Saturday, May 2, 2009
Temperature Inversion. Is this a new 45nm effect?
TSMC recently announced that temperature inversion will be one of the challenging effects for 45nm process.
Here is the article I am referring to: http://www.edn.com/article/CA6434612.html
So, what is temperature inversion and how it affects delay and leakage power?
Actually, this effect was there at 65nm process node as well. But, people just didn't notice it so much. Basic concept is that transistor's threshold voltage increases at lower temperature and in turn will cause more delay at lower temperature as compared to higher temperatures.

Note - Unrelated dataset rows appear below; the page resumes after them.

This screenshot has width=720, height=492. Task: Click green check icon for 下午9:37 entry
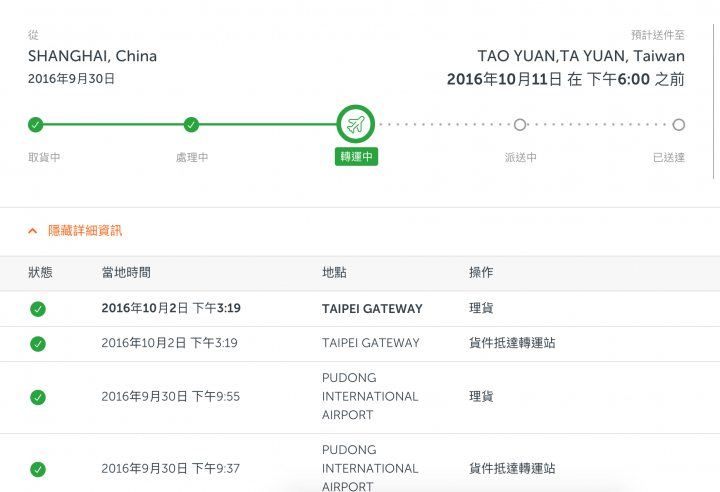(38, 469)
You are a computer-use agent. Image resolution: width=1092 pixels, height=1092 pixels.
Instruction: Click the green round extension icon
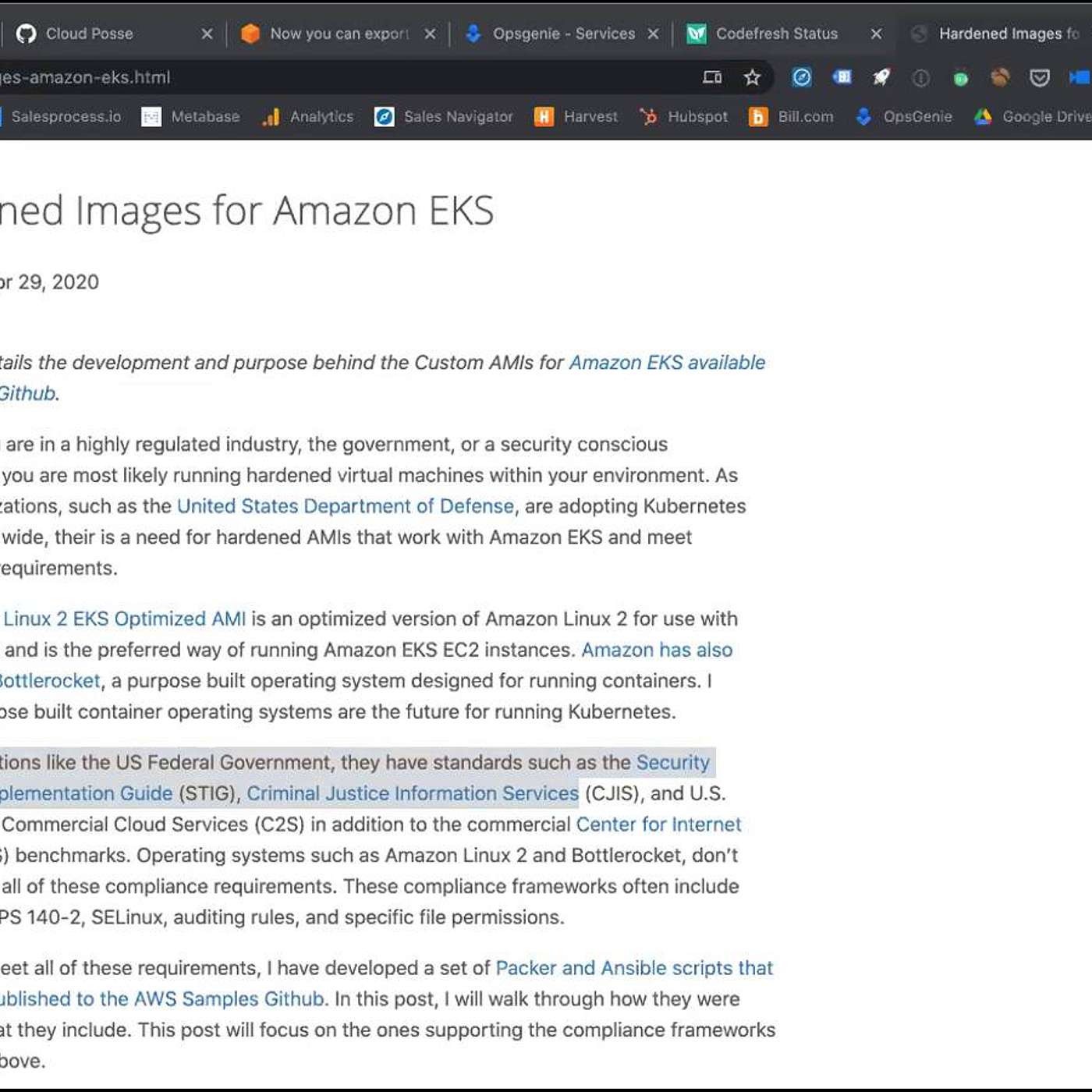pos(961,78)
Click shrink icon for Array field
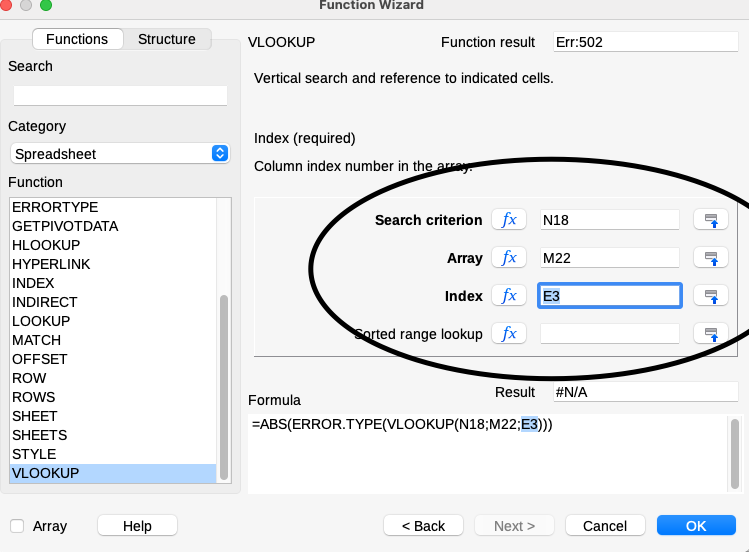The image size is (749, 552). click(711, 258)
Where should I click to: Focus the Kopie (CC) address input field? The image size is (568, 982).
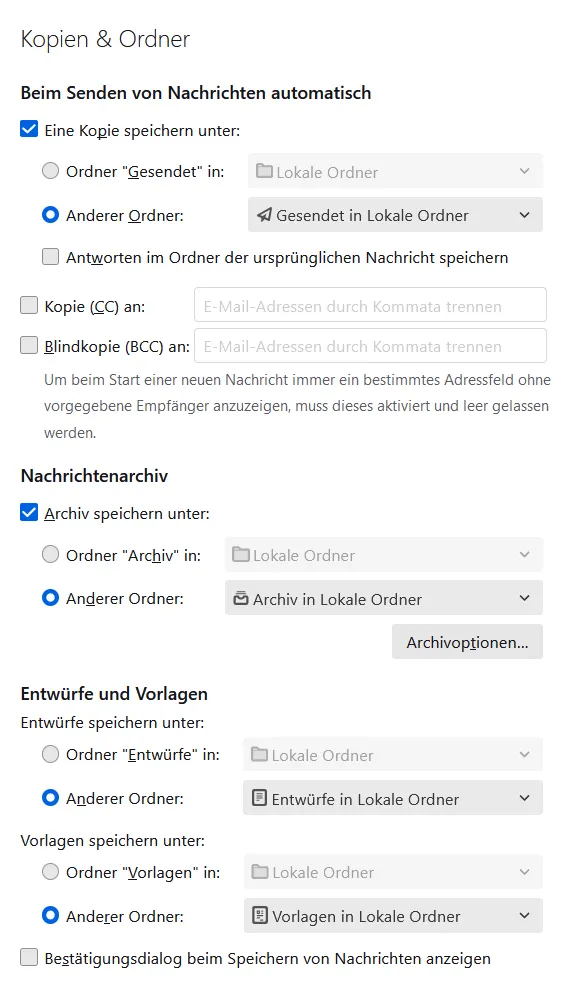click(370, 306)
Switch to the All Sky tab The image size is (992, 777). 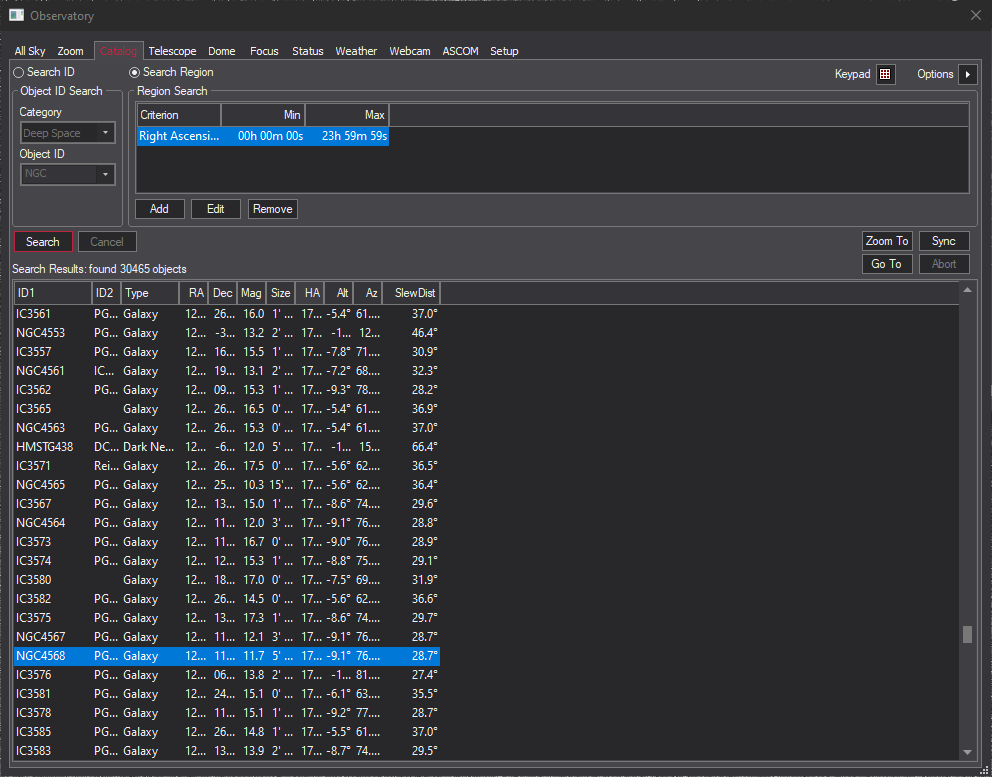coord(30,51)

This is contrary to the fact that you design your chip for worst case and best case condition. Worst case being worst PVT. Now, at 65nm and below this is no longer true. Your worst case can be not PV-Tmax but it will be PV-Tmin. So, what happens is that if you design your chip with worst case condition(say 125C) and meet the clock frequency, you'll still have timing paths failing at Tmin (say -40C).
This is easy to handle. Most of the P&R tools support multi-corner-multi-mode analysis. So, you can just plug-in the data and let the tool optimize for all those scenarios or determine your worst delay scenario and just work on that. The challenging part is that you need to have your libs characterized not only for the worst temp corner but also for the lower temp corner in worst mode.
That's not all. With this, your leakage power measurement also gets impacted. Leakage power is generally pretty good at Tmin. But, is worst at Tmax. Traditionally, if you are optimizing for timing at Tmin, and also tend to measure leakage at Tmin, you get wrong impression of your chip dissipating very less power. You need to measure leakage power at the Tmax. There are two ways today's P&R tools handle this:
a) Vendor will tell you to cut-past worst leakage numbers in the Tmin libraries and this way you are measuring worst delay and worst leakage using the same .libs. This libraries can only be used by P&R tool and later you still use original libs when you go to sign-off.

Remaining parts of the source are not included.